### LES CONSIGNES
A: D'après l'extrait, les affirmations suivantes sont-elles exactes ? (i) Washington a commenté officiellement l'opération. (ii) John Brennan a dirigé la CIA de 2013 à 2017. (iii) Mike Pompeo a sanctionné quatre sociétés chinoises et russes. Pour chacune, répondez par oui ou par non et citez mot pour mot les termes de l'extrait qui tranchent.
B: Pourriez-vous recopier le passage de l'extrait allant de "Washington n'a pas" jusqu'à "commentaires sur l'affaire." inclus, en substituant "cette attaque" à "cette opération" ?

### EXTRAIT DU DOCUMENT
# # # # # # #

Washington n'a pas commenté officiellement cette opération, mais le président sortant Donald Trump a retweeté un article et des commentaires sur l'affaire.

M. Trump a sorti son pays de l'accord international sur le nucléaire iranien conclu à Vienne en 2015, au nom d'une politique de "pression maximale" contre l'Iran, que son gouvernement est déterminé à appliquer jusqu'à la fin de son mandat.

Le chef de la diplomatie américaine Mike Pompeo, qui vient d'effectuer une visite en Israël, a encore imposé vendredi de nouvelles sanctions économiques contre quatre sociétés chinoises et russes accusées d'avoir soutenu le développement du programme nucléaire iranien.

"Cette administration est là jusqu'au 20 janvier" et "elle continuera à mettre en oeuvre ses politiques jusqu'à la fin", a assuré récemment un haut responsable du département d'Etat, qui a requis l'anonymat. 

"J'espère que ce rapport de forces favorable que l'administration tente tellement d'obtenir", le prochain gouvernement américain "en fera bon usage pour pousser les Iraniens à se comporter comme un pays normal", a-t-il ajouté.

"Sabotage de la diplomatie" 

Mais pour la plupart des analystes américains, l'assassinat de Mohsen Fakhrizadeh est dangereux et affaiblit la position de Joe Biden qui, désireux de rompre avec l'unilatéralisme de Donald Trump, a dit vouloir offrir "à l'Iran une voie crédible de retour à la diplomatie" en vue d'une réintégration des Etats-Unis à l'accord sur le nucléaire iranien. 

Pour John Brennan, ancien patron de la CIA, c'est un "acte criminel et extrêmement dangereux", qui risque d'entraîner des "représailles létales et une nouvelle phase de conflit régional".

M. Brennan, qui était à la tête de l'agence de renseignement américaine de 2013 à 2017, sous la présidence de Barack Obama et alors que Joe Biden était vice-président, a exhorté l'Iran à "résister à l'envie" d'exercer des représailles et d'attendre "le retour de dirigeants américains responsables sur la scène internationale".

Alors que les Etats-Unis ont envoyé dans le Golfe le porte-avions USS Nimitz, tout en assurant que cela n'avait rien à voir avec l'assassinat du scientifique iranien, l'Allemagne a mis en garde samedi contre "une nouvelle escalade de la situation" tandis que les Nations unies ont exhorté les parties "à la retenue".

# # # # # # #

### BLOC DE DONNÉES
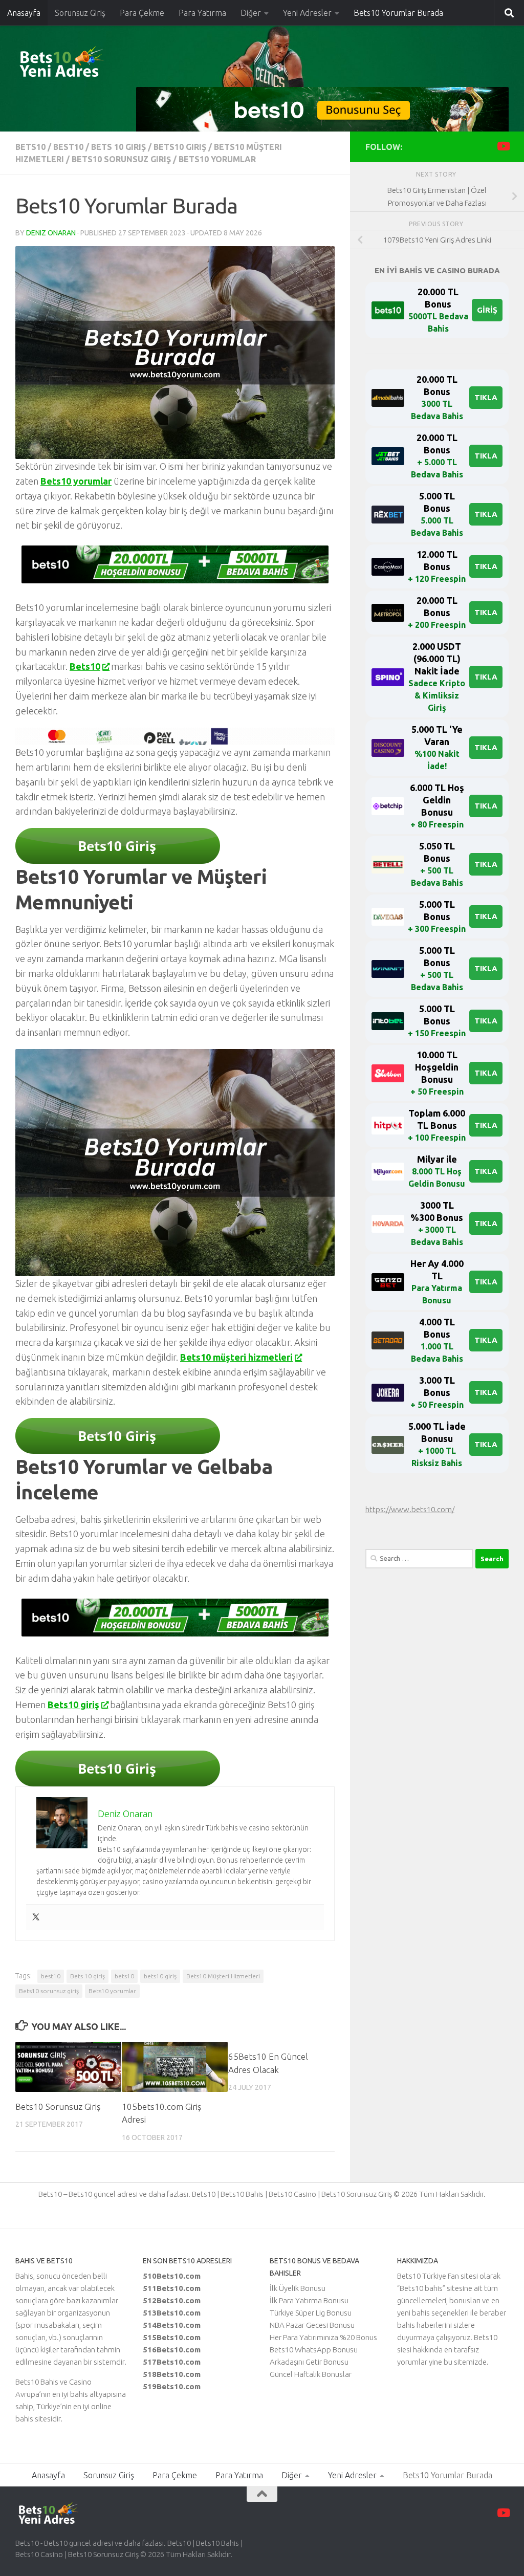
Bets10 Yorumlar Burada (398, 12)
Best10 (68, 146)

# # # # # # #

### CORRIGÉ DE L'EXERCICE
A:
(i) Non : « Washington n'a pas commenté officiellement cette opération »
(ii) Oui : « qui était à la tête de l'agence de renseignement américaine de 2013 à 2017 »
(iii) Oui : « a encore imposé vendredi de nouvelles sanctions économiques contre quatre sociétés chinoises et russes »

B:
Washington n'a pas commenté officiellement cette attaque, mais le président sortant Donald Trump a retweeté un article et des commentaires sur l'affaire.